#### LES CONSIGNES
1: Relevez toutes les phrases interrogatives de l'extrait sur le RFD et le FNDU.
2: Recopiez le passage de l'extrait sur le RFD et le FNDU qui commence par "Comprenez-vous les méfiances" et se termine par "à ce dialogue.".

#### EXTRAIT CITÉ
Comprenez-vous les méfiances du RFD ?

Je comprends parfaitement le RFD. Notre expérience avec ce pouvoir ne peut pas nous rassurer. D’ailleurs, les résultats de la réunion ont donné raison au RFD, en confirmant que le pouvoir ne cherche pas à réunir les conditions d’un dialogue sérieux. Il cherche juste à tromper l’opinion publique en lui faisant croire qu’il est attaché au dialogue et à diviser le FNDU. Le groupe qui a décidé de prendre contact avec le pouvoir a également raison, dans la mesure où il a prouvé à l’opinion publique, à travers ce contact, qu’il est décidé à épuiser toutes les chances pour la réussite des conditions préalables au dialogue et que le pouvoir n’est pas sérieux et ne cherche pas à créer les conditions favorables à ce dialogue.

 

L’opposition du RFD mais aussi de certains partis ne risque-t-elle pas d’entamer la cohésion du forum qui a réussi jusqu’ici à la préserver ?

 

Les deux composantes du FNDU sont d’accord sur le message que la délégation du Front a transmis au pouvoir. La forme du contact est dépassée. Je pense que l’unité du FNDU sera sauvegardée. Il y aura certainement besoin de revoir les mécanismes de prise de décision et de mettre en place des instances d’interprétation des décisions du FNDU.

 

 A votre avis, pourquoi le pouvoir tient-il à embarquer son opposition, qualifiée jusqu’ici de radicale dans un dialogue politique alors qu’il dispose de tous les moyens pour gouverner, sans coup férir jusqu’en 2019 ? Quel profit l’opposition pourrait-elle tirer d’un tel dialogue ?

#### LIGNES DE DONNÉES
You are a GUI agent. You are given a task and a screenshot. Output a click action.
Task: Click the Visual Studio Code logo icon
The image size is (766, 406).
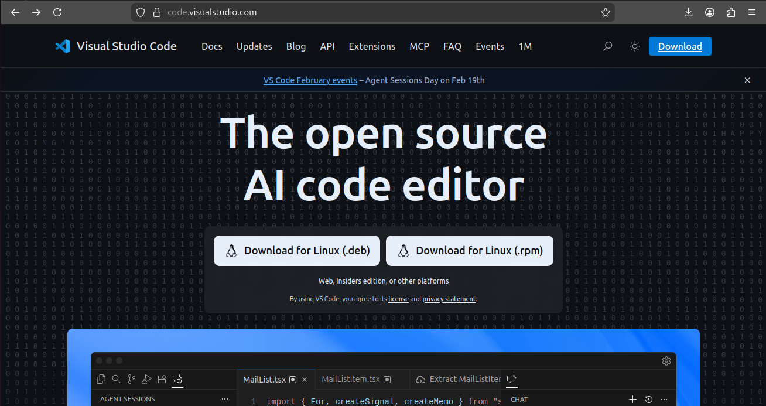(63, 46)
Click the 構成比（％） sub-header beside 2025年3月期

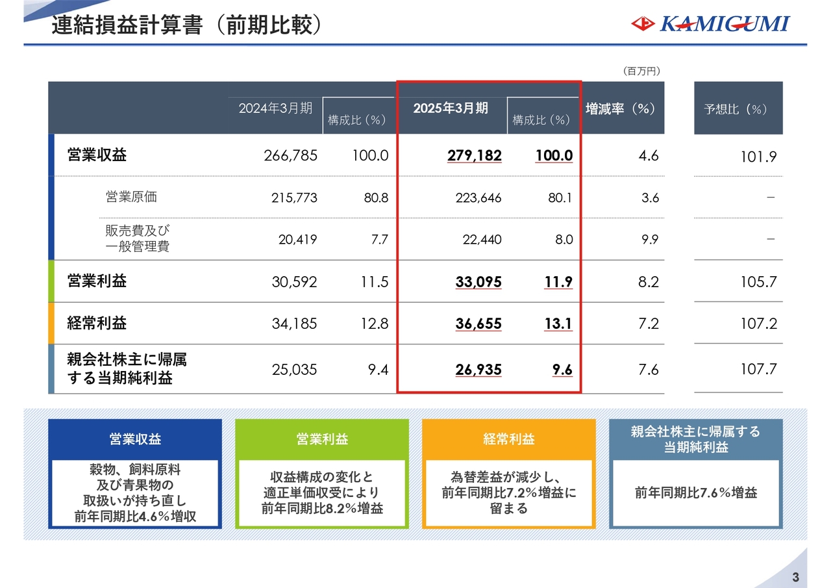(542, 120)
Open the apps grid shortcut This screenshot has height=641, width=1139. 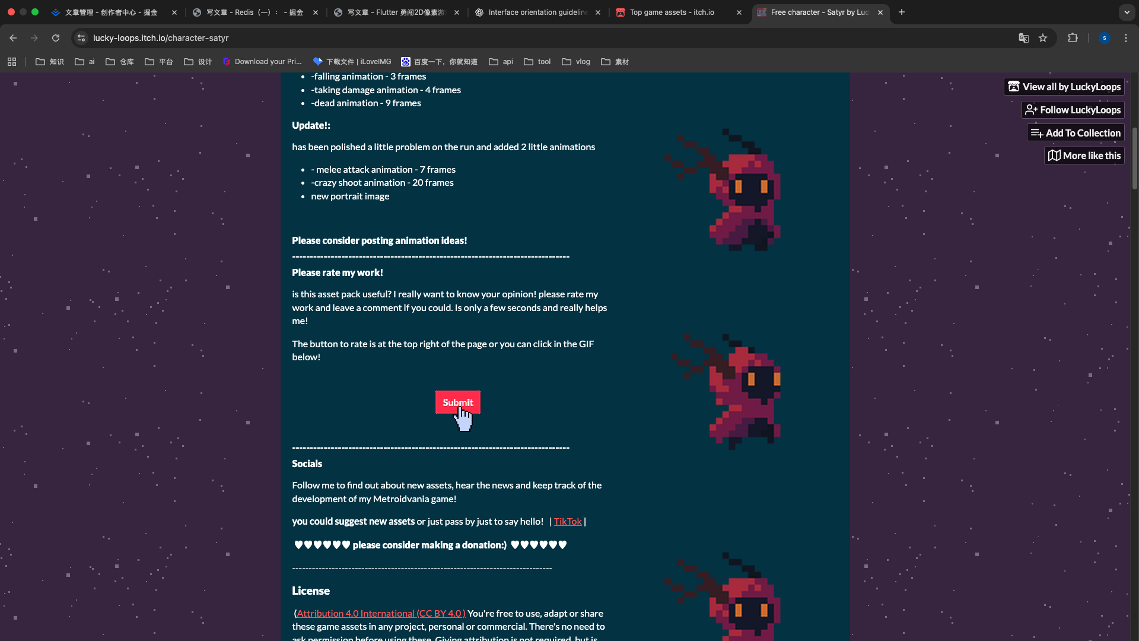(x=12, y=62)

#### RÉPONSES FOURNIES
1:
- Comprenez-vous les méfiances du RFD ?
- L’opposition du RFD mais aussi de certains partis ne risque-t-elle pas d’entamer la cohésion du forum qui a réussi jusqu’ici à la préserver ?
- A votre avis, pourquoi le pouvoir tient-il à embarquer son opposition, qualifiée jusqu’ici de radicale dans un dialogue politique alors qu’il dispose de tous les moyens pour gouverner, sans coup férir jusqu’en 2019 ?
- Quel profit l’opposition pourrait-elle tirer d’un tel dialogue ?

2:
Comprenez-vous les méfiances du RFD ?

Je comprends parfaitement le RFD. Notre expérience avec ce pouvoir ne peut pas nous rassurer. D’ailleurs, les résultats de la réunion ont donné raison au RFD, en confirmant que le pouvoir ne cherche pas à réunir les conditions d’un dialogue sérieux. Il cherche juste à tromper l’opinion publique en lui faisant croire qu’il est attaché au dialogue et à diviser le FNDU. Le groupe qui a décidé de prendre contact avec le pouvoir a également raison, dans la mesure où il a prouvé à l’opinion publique, à travers ce contact, qu’il est décidé à épuiser toutes les chances pour la réussite des conditions préalables au dialogue et que le pouvoir n’est pas sérieux et ne cherche pas à créer les conditions favorables à ce dialogue.